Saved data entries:
------------------------------------------------

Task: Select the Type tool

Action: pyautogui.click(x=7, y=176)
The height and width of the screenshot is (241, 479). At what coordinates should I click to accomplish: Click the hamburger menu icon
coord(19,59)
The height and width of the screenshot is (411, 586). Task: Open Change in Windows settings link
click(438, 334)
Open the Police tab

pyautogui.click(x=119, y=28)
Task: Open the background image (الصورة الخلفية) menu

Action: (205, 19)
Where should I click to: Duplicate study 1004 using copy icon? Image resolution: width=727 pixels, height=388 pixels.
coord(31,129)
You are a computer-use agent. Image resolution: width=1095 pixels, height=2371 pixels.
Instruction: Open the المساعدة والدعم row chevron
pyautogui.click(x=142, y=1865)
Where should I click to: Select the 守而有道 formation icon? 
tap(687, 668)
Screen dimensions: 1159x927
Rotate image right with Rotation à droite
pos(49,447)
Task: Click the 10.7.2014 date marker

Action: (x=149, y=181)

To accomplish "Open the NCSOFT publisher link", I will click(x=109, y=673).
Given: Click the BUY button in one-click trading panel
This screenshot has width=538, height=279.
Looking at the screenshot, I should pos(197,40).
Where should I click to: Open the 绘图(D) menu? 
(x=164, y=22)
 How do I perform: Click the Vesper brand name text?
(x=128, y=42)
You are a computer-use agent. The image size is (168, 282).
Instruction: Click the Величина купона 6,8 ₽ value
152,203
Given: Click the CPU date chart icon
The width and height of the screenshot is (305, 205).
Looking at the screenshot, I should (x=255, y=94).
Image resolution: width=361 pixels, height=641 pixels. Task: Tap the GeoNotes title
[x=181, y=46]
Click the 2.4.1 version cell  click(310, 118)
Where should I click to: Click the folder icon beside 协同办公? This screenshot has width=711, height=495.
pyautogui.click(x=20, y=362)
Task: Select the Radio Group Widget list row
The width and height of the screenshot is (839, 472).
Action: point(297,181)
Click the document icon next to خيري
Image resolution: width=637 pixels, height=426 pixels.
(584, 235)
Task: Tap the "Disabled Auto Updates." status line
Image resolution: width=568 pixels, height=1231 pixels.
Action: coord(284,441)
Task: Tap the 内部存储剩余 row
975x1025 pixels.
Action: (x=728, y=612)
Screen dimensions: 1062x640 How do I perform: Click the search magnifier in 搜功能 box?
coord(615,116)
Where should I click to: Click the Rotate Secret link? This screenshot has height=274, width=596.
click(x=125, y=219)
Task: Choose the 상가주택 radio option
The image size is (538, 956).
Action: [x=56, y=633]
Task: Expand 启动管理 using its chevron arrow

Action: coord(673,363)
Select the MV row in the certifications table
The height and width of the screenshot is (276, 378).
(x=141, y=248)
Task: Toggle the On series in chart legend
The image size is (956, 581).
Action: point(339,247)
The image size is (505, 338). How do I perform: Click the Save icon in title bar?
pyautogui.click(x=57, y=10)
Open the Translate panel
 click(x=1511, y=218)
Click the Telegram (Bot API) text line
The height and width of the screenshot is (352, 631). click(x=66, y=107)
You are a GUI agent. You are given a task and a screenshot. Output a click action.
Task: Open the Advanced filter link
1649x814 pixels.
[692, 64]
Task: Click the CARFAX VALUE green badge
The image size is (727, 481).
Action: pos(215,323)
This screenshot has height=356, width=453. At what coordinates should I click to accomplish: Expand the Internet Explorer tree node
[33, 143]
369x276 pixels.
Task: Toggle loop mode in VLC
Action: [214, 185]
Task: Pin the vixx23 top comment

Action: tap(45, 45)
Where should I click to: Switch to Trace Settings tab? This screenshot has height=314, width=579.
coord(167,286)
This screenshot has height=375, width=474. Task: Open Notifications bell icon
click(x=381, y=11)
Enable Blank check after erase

------------------------------------------------

What the task requires: Only lines holding the word "computer" are wanted, so copy each of them from the records above.

Response area:
You are a computer-use agent. Image resolution: width=1095 pixels, height=2371 pixels.
You are a computer-use agent. The image size is (168, 282).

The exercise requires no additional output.